Given records below:

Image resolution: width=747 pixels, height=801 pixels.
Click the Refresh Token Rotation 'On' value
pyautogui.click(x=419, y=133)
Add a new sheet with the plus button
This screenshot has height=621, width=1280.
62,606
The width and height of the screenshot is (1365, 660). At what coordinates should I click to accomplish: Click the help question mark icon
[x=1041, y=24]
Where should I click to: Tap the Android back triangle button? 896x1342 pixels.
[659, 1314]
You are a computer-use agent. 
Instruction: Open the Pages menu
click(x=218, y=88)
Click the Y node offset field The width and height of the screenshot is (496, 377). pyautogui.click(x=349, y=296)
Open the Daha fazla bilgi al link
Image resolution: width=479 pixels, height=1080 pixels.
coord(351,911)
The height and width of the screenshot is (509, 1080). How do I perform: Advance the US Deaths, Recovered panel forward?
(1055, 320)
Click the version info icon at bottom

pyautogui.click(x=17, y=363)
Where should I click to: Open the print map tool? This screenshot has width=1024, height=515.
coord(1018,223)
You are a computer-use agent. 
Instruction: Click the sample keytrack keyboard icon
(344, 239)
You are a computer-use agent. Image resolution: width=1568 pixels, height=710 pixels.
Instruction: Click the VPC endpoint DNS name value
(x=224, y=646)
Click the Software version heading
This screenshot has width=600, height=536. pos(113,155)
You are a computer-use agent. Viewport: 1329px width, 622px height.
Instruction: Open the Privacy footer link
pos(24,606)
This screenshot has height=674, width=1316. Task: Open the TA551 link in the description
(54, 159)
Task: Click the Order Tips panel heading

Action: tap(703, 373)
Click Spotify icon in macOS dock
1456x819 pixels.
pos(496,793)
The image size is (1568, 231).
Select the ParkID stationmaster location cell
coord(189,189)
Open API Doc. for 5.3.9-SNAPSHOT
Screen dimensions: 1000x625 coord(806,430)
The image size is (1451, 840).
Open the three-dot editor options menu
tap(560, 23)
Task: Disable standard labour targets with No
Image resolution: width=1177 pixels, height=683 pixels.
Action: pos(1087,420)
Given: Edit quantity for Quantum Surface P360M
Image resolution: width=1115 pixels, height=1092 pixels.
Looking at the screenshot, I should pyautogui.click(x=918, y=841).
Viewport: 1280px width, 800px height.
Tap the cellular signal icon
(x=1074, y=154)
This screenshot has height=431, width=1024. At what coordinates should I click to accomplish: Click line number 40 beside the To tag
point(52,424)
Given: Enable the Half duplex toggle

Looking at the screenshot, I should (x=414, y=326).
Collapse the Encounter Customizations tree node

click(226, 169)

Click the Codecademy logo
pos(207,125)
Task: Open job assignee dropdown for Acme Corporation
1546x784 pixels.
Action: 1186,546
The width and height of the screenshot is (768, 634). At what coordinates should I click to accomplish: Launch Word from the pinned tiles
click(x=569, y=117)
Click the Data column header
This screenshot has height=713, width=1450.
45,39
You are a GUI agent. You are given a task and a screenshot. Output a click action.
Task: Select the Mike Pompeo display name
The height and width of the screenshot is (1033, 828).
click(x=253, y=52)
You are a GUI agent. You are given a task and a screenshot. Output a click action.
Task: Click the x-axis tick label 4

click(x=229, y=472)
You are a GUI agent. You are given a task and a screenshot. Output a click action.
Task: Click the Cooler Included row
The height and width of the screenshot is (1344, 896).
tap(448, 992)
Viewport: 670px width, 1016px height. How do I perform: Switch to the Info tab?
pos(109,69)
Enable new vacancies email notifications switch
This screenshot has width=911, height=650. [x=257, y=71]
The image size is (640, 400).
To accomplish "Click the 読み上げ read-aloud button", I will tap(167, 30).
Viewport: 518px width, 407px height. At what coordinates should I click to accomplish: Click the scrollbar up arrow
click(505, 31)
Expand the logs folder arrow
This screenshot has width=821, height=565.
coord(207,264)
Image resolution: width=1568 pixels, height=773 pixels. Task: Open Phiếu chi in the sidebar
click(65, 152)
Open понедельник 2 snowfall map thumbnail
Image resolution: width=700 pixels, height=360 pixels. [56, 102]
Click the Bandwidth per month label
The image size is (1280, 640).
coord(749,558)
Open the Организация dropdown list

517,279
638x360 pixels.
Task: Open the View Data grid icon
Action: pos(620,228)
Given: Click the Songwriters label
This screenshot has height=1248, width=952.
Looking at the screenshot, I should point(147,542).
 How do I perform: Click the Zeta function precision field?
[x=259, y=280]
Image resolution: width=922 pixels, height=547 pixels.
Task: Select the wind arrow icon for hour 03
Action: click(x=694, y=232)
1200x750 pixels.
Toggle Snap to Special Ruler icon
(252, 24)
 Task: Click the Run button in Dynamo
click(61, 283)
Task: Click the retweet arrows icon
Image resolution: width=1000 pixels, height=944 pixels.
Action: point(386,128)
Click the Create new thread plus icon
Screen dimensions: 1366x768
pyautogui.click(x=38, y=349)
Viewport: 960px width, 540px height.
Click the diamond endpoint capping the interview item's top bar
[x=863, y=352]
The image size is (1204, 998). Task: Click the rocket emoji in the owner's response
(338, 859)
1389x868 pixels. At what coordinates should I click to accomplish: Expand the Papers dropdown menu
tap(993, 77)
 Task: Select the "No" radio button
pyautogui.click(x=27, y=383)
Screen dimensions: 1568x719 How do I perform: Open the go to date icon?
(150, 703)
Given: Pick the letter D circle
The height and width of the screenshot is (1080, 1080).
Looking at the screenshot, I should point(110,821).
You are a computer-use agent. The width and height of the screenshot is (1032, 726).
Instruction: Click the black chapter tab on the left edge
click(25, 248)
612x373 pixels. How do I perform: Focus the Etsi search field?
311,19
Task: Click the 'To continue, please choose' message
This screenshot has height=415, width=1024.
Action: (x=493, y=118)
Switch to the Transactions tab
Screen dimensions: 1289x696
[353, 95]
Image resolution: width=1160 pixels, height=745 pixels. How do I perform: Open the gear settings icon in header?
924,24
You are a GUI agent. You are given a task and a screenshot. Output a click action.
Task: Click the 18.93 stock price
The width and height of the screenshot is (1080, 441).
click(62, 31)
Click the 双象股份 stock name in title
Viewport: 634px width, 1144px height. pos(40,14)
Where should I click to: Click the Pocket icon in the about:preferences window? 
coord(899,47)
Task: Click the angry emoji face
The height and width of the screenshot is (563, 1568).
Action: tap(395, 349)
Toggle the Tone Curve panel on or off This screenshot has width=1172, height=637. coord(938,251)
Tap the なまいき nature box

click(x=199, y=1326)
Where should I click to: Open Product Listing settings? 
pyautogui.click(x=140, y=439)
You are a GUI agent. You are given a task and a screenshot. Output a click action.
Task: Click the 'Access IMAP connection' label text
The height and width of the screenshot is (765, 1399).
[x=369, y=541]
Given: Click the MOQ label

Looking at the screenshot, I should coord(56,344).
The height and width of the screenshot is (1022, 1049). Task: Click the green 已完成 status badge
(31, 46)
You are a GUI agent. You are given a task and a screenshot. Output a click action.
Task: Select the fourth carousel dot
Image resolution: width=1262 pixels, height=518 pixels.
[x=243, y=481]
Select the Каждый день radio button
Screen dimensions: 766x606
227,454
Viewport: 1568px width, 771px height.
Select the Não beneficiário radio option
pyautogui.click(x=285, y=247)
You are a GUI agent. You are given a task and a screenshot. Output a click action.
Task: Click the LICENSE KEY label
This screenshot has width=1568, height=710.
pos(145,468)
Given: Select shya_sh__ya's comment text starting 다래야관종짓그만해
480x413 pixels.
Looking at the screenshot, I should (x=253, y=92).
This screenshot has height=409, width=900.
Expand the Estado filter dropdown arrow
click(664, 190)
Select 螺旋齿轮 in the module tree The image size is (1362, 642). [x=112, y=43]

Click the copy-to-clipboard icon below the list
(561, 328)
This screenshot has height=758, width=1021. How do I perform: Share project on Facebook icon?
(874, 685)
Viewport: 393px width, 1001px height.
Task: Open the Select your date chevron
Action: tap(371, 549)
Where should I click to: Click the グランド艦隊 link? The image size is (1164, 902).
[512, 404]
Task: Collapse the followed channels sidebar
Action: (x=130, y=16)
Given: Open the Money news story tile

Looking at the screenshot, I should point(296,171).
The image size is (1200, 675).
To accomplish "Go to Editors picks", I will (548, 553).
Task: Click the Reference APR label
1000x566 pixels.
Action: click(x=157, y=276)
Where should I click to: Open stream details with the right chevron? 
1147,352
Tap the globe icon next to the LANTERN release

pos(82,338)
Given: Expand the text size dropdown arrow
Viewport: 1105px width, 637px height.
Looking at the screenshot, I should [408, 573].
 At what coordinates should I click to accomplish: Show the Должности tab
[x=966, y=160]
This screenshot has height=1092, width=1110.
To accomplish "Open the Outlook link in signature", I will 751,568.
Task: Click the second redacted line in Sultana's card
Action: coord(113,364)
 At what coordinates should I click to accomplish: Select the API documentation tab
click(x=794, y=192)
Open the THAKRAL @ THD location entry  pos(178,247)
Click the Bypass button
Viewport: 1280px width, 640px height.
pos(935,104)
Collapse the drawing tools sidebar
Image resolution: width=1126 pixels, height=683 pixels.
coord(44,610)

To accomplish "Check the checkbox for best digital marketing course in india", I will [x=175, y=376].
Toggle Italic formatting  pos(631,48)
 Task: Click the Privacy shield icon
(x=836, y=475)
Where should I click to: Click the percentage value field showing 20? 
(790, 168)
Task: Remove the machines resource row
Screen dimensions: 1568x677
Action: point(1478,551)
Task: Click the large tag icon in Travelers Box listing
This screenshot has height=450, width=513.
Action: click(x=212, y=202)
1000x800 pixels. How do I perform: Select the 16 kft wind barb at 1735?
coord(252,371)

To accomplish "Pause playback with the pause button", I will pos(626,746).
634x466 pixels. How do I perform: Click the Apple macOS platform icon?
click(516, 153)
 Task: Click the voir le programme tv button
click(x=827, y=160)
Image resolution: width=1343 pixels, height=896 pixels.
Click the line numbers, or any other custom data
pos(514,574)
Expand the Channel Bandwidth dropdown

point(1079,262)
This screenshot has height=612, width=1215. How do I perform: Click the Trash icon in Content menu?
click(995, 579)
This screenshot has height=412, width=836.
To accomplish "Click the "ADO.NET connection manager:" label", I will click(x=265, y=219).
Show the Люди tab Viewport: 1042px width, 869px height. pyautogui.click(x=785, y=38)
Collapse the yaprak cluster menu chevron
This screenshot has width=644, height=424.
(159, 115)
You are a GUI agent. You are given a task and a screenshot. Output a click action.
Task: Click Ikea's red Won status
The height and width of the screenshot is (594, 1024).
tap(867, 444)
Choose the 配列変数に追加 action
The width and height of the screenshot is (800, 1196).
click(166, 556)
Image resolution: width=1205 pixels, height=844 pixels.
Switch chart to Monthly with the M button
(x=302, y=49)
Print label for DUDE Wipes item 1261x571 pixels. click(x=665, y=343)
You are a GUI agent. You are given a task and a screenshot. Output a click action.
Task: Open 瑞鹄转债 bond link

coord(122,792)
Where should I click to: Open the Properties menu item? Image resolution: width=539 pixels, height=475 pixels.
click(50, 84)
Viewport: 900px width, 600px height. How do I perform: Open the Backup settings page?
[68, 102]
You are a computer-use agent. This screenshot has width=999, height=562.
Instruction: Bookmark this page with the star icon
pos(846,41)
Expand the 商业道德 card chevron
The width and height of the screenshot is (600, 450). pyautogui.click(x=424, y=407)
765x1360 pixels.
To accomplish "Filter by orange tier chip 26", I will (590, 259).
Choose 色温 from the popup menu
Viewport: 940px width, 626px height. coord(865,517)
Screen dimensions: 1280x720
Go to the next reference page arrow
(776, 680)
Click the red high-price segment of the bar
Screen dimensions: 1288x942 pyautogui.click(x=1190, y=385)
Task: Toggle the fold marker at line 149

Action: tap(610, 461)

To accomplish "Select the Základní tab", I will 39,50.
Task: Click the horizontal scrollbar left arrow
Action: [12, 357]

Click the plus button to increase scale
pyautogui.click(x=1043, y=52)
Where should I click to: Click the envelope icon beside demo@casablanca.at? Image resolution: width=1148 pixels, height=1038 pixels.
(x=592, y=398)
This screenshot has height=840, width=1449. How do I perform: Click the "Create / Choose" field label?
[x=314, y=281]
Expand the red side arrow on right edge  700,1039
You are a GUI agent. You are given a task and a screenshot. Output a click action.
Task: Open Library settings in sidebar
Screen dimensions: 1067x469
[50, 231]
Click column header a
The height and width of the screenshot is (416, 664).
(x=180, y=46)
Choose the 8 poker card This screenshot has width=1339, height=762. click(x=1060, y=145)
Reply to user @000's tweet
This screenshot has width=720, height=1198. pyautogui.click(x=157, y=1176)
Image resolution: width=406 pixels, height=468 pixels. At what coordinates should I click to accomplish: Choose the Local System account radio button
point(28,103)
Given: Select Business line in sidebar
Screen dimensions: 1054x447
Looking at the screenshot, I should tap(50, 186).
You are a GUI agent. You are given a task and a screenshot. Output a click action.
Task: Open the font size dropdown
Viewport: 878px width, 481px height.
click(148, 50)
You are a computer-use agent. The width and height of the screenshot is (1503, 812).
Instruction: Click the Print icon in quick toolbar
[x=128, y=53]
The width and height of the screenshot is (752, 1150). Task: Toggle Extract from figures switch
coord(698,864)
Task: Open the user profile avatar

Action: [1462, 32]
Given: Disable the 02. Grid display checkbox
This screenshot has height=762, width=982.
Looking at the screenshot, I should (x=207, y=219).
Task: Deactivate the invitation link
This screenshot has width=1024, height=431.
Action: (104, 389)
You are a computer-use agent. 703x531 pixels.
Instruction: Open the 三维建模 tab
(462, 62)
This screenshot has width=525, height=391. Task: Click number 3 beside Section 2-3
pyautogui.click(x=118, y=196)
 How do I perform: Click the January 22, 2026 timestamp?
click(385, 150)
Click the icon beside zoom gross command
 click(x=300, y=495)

End of Given records.

> _Problem to solve_: In the data above, find the line that contains "How do I perform: Click the Zeta" and the line that contains "Viewport: 960px width, 540px height.". Repeat exactly those lines and every line between them, and only those.

> _Answer space_:
 How do I perform: Click the Zeta function precision field?
[x=259, y=280]
Image resolution: width=922 pixels, height=547 pixels.
Task: Select the wind arrow icon for hour 03
Action: click(x=694, y=232)
1200x750 pixels.
Toggle Snap to Special Ruler icon
(252, 24)
 Task: Click the Run button in Dynamo
click(61, 283)
Task: Click the retweet arrows icon
Image resolution: width=1000 pixels, height=944 pixels.
Action: point(386,128)
Click the Create new thread plus icon
Screen dimensions: 1366x768
pyautogui.click(x=38, y=349)
Viewport: 960px width, 540px height.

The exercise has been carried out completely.